# Parsing a TEI Document - Homework

## Directions

Parse the tei of Gibbon's _Decline and Fall_ to extract all the **marginal notes**. (XML file provided)
1. Extract all marginal notes
2. Remove extraneous whitespace
3. Place marginal notes in a dataframe
4. Save teh dataframe as a csv file


## Hint

Here is a snippet of what a marginal note in the xml document looks like:

`<note place="margin">A. D. 268. March 20. Death of Gallienus.</note>`

These are different from the footnotes that we saw in class in that (a) they do not have numbers and (b) the white space is different.
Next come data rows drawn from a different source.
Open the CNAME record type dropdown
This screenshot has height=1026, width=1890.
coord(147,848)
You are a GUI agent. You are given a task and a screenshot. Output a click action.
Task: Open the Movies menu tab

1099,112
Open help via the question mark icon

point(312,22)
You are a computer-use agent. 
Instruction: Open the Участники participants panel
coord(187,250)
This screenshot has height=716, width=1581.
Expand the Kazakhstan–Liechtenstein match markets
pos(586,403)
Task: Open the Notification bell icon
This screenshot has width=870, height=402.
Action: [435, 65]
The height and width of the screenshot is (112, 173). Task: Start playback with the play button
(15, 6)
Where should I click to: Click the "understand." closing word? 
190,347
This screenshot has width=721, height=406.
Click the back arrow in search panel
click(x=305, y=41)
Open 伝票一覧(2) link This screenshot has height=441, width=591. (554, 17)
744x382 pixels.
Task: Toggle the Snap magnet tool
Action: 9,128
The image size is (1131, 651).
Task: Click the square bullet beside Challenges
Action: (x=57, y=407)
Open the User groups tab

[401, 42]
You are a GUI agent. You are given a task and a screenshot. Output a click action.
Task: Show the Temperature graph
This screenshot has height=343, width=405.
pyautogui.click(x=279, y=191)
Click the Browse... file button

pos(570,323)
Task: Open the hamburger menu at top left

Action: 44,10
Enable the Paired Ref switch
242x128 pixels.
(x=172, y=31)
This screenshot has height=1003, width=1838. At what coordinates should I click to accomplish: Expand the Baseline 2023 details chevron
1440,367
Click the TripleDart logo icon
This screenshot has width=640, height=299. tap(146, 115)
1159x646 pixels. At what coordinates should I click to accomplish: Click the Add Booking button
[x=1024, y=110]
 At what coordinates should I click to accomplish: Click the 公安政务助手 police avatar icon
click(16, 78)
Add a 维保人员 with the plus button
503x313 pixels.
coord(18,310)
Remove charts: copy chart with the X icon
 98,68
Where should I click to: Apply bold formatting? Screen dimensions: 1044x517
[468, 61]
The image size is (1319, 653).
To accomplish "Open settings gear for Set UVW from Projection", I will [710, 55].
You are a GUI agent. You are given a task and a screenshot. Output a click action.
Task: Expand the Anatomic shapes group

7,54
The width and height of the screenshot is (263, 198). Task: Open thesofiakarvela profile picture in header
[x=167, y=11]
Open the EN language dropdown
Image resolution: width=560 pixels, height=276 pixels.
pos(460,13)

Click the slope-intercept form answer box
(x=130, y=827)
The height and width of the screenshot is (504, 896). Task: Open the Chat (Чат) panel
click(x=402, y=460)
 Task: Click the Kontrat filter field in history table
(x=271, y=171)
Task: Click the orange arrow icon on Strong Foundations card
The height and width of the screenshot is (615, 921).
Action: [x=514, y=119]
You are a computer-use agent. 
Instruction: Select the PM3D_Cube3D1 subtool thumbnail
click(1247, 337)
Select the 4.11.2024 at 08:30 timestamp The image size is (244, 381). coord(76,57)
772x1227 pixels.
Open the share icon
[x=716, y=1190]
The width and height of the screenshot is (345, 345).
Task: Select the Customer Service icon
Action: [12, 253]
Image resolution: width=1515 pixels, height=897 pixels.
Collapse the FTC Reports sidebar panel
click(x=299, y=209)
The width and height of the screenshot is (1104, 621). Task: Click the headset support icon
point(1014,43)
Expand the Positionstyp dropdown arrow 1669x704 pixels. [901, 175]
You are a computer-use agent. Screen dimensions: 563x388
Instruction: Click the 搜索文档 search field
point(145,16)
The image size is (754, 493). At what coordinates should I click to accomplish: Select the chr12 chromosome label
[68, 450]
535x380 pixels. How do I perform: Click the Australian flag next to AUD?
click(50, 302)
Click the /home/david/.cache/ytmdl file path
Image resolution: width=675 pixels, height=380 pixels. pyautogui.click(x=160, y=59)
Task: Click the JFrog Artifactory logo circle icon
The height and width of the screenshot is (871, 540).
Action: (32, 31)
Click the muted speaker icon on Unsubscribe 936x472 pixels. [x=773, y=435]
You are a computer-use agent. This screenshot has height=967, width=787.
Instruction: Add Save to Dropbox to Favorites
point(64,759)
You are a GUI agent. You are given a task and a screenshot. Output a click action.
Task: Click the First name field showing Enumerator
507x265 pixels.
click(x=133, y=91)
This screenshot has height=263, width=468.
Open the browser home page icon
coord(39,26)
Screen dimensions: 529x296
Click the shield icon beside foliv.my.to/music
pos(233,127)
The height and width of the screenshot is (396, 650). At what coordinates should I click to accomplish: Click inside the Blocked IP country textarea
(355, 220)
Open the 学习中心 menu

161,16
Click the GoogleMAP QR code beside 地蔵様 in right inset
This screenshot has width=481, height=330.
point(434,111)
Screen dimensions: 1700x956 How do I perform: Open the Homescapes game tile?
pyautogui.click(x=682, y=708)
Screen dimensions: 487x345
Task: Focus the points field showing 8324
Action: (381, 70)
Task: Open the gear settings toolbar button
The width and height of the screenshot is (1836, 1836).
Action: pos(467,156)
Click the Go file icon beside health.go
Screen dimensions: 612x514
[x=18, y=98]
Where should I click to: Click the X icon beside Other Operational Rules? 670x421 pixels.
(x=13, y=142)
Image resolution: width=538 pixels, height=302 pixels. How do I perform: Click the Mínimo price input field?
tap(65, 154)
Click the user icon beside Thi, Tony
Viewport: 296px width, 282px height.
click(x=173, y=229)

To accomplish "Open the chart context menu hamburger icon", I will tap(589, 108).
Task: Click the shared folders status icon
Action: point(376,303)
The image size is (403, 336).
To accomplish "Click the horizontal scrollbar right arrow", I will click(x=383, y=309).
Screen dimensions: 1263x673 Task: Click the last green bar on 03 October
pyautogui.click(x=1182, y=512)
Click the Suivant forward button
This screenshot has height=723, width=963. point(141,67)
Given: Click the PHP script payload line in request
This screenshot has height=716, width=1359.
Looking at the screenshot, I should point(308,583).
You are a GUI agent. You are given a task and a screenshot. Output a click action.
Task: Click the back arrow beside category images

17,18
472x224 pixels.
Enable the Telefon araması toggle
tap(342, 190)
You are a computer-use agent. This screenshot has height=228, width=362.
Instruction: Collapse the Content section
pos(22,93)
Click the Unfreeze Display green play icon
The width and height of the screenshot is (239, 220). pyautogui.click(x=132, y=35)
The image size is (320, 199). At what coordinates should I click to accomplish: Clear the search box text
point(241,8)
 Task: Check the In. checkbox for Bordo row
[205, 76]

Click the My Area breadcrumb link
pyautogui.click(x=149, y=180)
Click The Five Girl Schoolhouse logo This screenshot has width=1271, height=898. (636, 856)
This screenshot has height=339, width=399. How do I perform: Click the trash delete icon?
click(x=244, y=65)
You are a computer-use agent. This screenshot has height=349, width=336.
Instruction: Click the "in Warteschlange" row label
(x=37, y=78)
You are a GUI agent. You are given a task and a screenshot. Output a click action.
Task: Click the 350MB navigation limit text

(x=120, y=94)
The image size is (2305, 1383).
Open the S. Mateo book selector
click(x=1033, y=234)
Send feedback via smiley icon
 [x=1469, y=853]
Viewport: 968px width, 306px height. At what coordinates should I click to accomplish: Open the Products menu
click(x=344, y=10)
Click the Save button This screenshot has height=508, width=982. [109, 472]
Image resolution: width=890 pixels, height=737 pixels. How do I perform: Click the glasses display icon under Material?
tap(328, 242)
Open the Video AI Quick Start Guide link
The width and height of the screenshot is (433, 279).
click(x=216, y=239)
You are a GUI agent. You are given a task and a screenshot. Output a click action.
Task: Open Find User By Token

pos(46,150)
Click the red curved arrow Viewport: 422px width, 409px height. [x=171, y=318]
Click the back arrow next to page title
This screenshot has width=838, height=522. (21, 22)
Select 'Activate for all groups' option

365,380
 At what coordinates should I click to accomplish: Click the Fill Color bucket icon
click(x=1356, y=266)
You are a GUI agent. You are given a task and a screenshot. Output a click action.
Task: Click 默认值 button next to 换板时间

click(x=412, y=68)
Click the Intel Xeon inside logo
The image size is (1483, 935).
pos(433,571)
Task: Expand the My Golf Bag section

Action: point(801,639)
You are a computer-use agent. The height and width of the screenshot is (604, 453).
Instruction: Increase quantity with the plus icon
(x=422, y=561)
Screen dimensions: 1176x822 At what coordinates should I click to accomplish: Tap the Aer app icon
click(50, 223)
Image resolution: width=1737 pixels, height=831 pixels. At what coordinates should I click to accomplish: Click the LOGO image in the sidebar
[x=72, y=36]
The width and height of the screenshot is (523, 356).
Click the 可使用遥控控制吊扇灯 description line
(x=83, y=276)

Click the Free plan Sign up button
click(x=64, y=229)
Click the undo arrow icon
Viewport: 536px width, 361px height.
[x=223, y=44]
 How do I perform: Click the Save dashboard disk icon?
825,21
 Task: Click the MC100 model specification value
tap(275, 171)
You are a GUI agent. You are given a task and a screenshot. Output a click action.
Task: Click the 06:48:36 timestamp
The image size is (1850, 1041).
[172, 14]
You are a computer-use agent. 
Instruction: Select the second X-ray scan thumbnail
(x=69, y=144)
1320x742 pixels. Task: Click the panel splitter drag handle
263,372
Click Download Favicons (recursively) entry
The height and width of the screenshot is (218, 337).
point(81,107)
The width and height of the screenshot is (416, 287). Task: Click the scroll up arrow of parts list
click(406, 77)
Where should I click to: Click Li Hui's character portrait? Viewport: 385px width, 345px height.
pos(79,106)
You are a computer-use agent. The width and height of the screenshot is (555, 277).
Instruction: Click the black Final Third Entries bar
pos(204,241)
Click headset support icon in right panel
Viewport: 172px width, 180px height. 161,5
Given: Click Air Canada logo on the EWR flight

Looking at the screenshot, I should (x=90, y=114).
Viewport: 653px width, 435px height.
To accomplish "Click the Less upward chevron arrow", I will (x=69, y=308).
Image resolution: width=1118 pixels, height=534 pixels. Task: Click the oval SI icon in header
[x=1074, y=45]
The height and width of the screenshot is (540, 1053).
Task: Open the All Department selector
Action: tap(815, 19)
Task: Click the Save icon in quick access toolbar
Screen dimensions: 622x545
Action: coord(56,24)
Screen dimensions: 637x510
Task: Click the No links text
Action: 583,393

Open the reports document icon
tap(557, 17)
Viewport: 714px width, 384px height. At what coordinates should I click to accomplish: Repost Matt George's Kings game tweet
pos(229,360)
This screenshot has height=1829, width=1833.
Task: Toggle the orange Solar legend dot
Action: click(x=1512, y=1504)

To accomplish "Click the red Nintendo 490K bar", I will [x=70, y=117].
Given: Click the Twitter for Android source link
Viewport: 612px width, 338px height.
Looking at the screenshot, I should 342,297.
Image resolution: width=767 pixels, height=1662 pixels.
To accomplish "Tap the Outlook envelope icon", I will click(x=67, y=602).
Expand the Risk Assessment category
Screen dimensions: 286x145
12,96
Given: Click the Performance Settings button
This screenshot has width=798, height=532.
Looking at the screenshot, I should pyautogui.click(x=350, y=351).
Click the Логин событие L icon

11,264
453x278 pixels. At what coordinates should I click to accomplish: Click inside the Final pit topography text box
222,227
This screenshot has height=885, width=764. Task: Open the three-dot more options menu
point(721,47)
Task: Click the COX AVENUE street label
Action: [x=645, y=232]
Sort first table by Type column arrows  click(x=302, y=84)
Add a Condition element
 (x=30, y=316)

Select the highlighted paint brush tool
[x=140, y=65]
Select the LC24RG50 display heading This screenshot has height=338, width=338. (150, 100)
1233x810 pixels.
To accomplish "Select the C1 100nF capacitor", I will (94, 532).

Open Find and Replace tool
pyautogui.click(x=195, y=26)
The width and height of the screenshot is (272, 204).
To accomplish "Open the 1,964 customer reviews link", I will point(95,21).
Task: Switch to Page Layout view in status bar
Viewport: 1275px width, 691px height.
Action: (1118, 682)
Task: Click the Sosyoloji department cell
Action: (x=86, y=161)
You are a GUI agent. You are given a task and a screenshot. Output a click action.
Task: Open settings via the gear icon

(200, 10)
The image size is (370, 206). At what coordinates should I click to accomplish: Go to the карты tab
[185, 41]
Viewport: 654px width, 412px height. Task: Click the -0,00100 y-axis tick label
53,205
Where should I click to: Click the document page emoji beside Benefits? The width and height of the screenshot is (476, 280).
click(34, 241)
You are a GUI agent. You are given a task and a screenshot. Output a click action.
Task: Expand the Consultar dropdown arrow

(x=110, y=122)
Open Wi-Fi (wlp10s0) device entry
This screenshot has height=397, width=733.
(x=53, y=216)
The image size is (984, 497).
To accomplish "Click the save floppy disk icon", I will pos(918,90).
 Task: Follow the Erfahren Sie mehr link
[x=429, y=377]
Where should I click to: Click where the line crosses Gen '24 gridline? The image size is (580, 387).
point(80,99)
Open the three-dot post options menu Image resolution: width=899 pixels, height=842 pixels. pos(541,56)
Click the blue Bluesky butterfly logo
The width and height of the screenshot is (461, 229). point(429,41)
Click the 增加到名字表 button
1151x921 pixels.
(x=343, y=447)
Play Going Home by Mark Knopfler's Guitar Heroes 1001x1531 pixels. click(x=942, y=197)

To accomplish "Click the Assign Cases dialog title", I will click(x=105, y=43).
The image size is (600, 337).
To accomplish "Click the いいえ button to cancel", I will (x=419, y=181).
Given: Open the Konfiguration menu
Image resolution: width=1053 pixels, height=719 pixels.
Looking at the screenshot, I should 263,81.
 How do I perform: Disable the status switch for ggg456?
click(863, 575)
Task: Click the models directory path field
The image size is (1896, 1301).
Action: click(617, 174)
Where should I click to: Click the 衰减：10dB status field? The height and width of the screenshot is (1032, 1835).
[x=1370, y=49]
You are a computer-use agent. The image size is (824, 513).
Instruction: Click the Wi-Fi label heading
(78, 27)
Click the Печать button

You are free to accomodate for that however you would like.

### Set up

In [None]:
# ! pip install beatifulsoup4

In [15]:
from bs4 import BeautifulSoup
import requests
import pandas as pd

In [16]:
# load xml file
url = "https://raw.githubusercontent.com/msaxton/nlp-data/main/gibbon.xml"
response = requests.get(url)
xml_str = response.text

### Parse TEI

In [17]:
# use BeautifulSoup to creat an xml object
xml = BeautifulSoup(xml_str)

In [18]:
# find all footnotes
marginal_notes = xml.find_all('note', attrs={'place': 'margin'})
marginal_notes[100].text # test

'Spectacles of Rome.'

In [19]:
# remove extra space (if needed)
def remove_extra_space(text):
  text = text.replace('\n', '')
  text = text.replace('  ', '')
  return text

In [21]:
# prepare data for dataframe
processed_notes = []
i = 1
for note in marginal_notes:
    d = {}
    note_num = f'marginal note {str(i)}'
    note_text = remove_extra_space(note.text)
    d["number"] = note_num
    d["text"] = note_text
    processed_notes.append(d)
    i += 1

In [22]:
processed_notes[100] # test

{'number': 'marginal note 101', 'text': 'Spectacles of Rome.'}

In [23]:
# convert to dataframe
df = pd.DataFrame.from_dict(processed_notes)
df.head() # test

Unnamed: 0,number,text
0,marginal note 1,"Aureolus invades Italy, is defeated and beſieg..."
1,marginal note 2,A. D. 268.
2,marginal note 3,A. D. 268. March 20. Death of Gallienus.
3,marginal note 4,Character and elevation of the emperor Claudius.
4,marginal note 5,Death of Aureolus.


In [25]:
# save dataframe as csv
file_name = "gibbon_marginal_notes.csv"
df.to_csv(file_name, index=False)